**Article:**
□ □ □ □ □ □ □
Corporate Power Versus A Nation's Right to Regulate Climate Change

On June 20th, the US Supreme Court in American Electric Power Co, et al v. Connecticut, et al decided not to let 6 states -including Vermont- regulate the emissions of electric power companies, which the ruling defines several times as "the largest emitters of carbon dioxide in the nation." These corporations' "collective annual emissions of 650 million tons constitute 25 percent of emissions from the domestic electric power sector, 10 percent of emissions from all domestic human activities, and 2.5 percent of all anthropogenic emissions worldwide." As one environmental group stated about the case, "Despite having reasonable ways to reduce their emissions and ample knowledge of their effects on the environment, these five entities have emitted such staggering amounts of carbon dioxide as to set them apart from the vast majority of other emitters." Inside the Supreme Court decision, the dire consequences of not taking action are outlined: "Consequent dangers of greenhouse gas emissions, EPA determined, included increases in heat-related deaths; coastal inundation and erosion caused by melting icecaps and rising sea levels; more frequent and intense hurricanes, floods, and other “extreme weather events” that cause death and destroy infrastructure; drought due to reductions in mountain snowpack and shifting precipitation patterns; destruction of ecosystems supporting animals and plants; and potentially 'significant disruptions' of food production."

A legal brief filed by eight leading environmental law professors claims these mega-polluters are currently unregulated: "No Federal statute or regulation now limits greenhouse gas emissions from the Petitioners’ ["the largest emitters of carbon dioxide in the nation"] and TVA’s existing facilities." According to the the environmental law professors, the Supreme Court's rationale for dismissing the case was grounded in the idea that someday in the future the EPA might take some action, which might apply to current power plants, but likely won't:

"Petitioners’ [the five power companies'] and TVA’s Title V [Clean Air Act] permits likewise impose no obligation to limit greenhouse gas emissions. Petitioners and TVA also identify a potential future EPA action with respect to greenhouse gases from large stationary facilities like Petitioners’ and TVA’s, but again, that still-unrealized action imposes no present limits on Petitioners’ and TVA’s greenhouse gas emissions. The agency has indicated that more than a year from now, in May 2012, it may issue a final rule under Section 111 of the CA If issued, that rule might limit greenhouse gas emissions from new and modified power plants, and it might also require--by a date in the still more distant future--that States impose similar limits on existing power plants. Again, however, no current Section 111 regulation imposes greenhouse gas emissions limits on Petitioners, TVA, or anyone else, and TVA’s brief emphasizes that EPA has reserved the right not to impose any such limits at the end of the rulemaking. TVA Br. at 51 n.25 ("A commitment to complete a [Section 111] rulemaking will not mean that EPA has prejudged the question of what, if any, [greenhouse gas emissions standard] will be appropriate; EPA could ultimately exercise its judgment to find the imposition of such standards inappropriate" (emphasis added). Moreover, some members of the current Congress disapprove of the proposed settlement; they have made legislative proposals that, if enacted, would bar EPA from using funds to complete a Section 111 rulemaking or, more broadly, from regulating greenhouse gases."
□ □ □ □ □ □ □
Records in a dataset:
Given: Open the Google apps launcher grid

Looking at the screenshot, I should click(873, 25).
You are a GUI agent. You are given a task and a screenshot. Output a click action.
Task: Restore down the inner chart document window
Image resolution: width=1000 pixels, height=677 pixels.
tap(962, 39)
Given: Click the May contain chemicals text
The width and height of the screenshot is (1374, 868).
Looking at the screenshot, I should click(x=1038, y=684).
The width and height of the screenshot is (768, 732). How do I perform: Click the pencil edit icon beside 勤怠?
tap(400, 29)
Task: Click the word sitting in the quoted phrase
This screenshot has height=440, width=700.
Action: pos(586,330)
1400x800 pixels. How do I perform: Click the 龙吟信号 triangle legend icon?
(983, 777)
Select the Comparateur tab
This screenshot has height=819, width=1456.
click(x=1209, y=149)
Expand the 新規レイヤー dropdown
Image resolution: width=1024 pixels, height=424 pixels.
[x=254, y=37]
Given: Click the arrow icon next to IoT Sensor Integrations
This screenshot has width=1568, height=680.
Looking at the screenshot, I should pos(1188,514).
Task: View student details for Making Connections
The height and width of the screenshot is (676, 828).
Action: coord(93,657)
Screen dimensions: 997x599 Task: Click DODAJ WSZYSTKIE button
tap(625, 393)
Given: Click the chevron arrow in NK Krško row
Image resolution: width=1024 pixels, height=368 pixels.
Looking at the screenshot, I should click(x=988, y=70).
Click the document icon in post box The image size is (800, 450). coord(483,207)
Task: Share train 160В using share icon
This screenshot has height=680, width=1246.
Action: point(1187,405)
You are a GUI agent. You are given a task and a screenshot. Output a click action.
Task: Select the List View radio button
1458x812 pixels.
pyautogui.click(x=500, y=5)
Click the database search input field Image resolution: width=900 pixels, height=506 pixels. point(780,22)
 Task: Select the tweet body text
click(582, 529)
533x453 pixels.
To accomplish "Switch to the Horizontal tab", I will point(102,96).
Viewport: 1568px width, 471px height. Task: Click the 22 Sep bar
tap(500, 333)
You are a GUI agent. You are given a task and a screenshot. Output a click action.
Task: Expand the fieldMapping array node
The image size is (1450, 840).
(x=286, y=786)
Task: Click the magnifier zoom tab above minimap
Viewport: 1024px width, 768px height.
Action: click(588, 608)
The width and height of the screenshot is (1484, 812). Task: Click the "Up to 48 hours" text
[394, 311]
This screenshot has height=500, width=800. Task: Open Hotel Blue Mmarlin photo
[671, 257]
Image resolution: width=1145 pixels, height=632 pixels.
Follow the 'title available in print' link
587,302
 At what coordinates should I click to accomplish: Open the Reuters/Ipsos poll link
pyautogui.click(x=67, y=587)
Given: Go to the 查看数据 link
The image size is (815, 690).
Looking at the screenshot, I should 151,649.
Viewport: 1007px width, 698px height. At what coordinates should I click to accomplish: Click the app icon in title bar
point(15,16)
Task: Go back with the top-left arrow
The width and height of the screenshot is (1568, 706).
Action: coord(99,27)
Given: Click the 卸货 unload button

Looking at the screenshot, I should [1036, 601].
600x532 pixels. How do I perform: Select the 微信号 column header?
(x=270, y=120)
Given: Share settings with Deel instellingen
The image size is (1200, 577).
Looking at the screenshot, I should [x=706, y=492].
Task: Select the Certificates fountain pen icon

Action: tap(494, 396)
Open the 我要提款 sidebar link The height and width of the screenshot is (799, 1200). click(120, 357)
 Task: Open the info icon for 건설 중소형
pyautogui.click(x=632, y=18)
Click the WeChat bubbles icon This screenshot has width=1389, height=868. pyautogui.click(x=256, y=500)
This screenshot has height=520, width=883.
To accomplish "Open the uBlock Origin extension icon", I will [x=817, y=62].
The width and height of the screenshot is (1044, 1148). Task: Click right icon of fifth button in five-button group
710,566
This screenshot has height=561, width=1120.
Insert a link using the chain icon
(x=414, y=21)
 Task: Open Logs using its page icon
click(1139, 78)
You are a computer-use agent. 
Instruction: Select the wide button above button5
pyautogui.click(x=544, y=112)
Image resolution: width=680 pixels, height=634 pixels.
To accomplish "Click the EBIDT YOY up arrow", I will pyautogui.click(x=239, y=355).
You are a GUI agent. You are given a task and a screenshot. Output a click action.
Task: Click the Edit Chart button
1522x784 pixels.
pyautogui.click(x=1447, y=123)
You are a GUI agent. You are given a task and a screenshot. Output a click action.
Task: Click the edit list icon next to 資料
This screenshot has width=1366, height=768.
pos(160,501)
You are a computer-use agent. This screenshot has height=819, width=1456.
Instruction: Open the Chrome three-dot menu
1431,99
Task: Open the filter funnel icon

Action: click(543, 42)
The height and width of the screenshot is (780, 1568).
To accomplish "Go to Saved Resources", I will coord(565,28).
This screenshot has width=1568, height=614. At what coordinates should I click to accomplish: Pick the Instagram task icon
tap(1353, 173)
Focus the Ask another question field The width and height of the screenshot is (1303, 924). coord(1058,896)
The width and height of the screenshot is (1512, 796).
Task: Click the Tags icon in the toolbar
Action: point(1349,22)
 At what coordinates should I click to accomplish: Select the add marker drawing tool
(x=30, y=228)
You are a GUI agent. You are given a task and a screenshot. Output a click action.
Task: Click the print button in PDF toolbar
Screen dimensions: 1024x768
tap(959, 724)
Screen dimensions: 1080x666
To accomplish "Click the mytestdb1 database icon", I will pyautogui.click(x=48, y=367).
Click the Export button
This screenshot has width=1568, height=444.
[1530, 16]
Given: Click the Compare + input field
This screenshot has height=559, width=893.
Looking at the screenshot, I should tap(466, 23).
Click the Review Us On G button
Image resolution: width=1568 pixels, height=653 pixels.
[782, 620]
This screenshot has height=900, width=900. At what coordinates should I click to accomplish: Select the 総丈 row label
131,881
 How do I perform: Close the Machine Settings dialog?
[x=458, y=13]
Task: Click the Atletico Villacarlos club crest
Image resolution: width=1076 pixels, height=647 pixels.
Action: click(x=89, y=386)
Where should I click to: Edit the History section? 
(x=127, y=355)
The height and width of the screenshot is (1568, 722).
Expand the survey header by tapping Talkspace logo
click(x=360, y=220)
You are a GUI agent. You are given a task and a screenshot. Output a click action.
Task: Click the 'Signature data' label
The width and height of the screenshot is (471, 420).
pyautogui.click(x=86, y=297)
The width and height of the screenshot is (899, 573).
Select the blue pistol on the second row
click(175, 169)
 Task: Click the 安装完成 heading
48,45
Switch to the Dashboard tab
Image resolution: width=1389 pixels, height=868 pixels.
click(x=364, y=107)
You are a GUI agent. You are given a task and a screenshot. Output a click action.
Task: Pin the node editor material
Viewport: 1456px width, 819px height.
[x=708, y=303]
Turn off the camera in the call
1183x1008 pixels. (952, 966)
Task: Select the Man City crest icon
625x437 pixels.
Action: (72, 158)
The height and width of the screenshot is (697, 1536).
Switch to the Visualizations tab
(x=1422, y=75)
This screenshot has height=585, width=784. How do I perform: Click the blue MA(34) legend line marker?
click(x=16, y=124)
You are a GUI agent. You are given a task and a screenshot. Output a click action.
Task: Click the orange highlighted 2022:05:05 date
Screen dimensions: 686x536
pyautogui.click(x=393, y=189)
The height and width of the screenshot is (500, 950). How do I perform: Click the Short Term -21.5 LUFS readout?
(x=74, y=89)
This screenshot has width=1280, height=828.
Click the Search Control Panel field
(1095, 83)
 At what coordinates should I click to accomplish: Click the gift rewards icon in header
□ □ □ □ □ □ □
**Instructions:**
(a) According to the article on the Supreme Court climate ruling, what share of all anthropogenic emissions worldwide comes from the power companies' collective annual emissions?
(b) Write the next part of the article on the Supreme Court climate ruling, starting after its final sentence.

**Answers for the exercise:**
(a) 2.5 percent

(b)
It words like these that add layers of cynicism to the Supreme Court ruling.

This Sweeping Victory for Corporate Polluters is Brought to You By...

Representing corporate mega-polluters, the US Chamber of Commerce's activist law firm called the National Chamber Litigation Center (NCLC) filed a legal brief asking for the case's dismissal. Though the Chamber refuses to disclose the identity of those members which fund it (and the NCLC), the powerful ties between the Lockheed and the Chamber are numerous: Lockheed's Vice President of Washington Operations sits on the Chamber's board. Additionally, according to a 2009 press release from the Chamber "The Board of Directors of the U.S. Chamber's National Chamber Litigation Center (NCLC) elected James B. Comey as Chairman of the Board today. Mr. Comey is currently Senior Vice President and General Counsel of Lockheed Martin Corporation and has been a member of NCLC's Board of Directors since 2005." Maryanne Lavan was named by the National Law Journal as one of "Washington D.C.'s 20 Most Influential In-House Attorneys." According to Corporate Counsel Lavan "cruised like a Hellfire missile up the corporate chain of command," so perhaps it's no surprise the the NCLC chose her to help the Chamber defeat climate legislation, racial, racial, age and gender discrimination lawsuits.The Chamber's NCLC proudly touts itself as The NCLC describes itself as “the voice of business in the courts on issues of national concern to the business community,” and having "become more aggressive in challenging anti-business measures in court, setting a new record for cases entered in each of the last six years." Inside a December 2010 New York Times expose, "Carter G. Phillips, who often represents the chamber and has argued more Supreme Court cases than any active lawyer in private practice, reflected on its influence. 'I know from personal experience that the chamber’s support carries significant weight with the justices,' he wrote. 'Except for the solicitor general representing the United States, no single entity has more influence on what cases the Supreme Court decides and how it decides them than the National Chamber Litigation Center.'”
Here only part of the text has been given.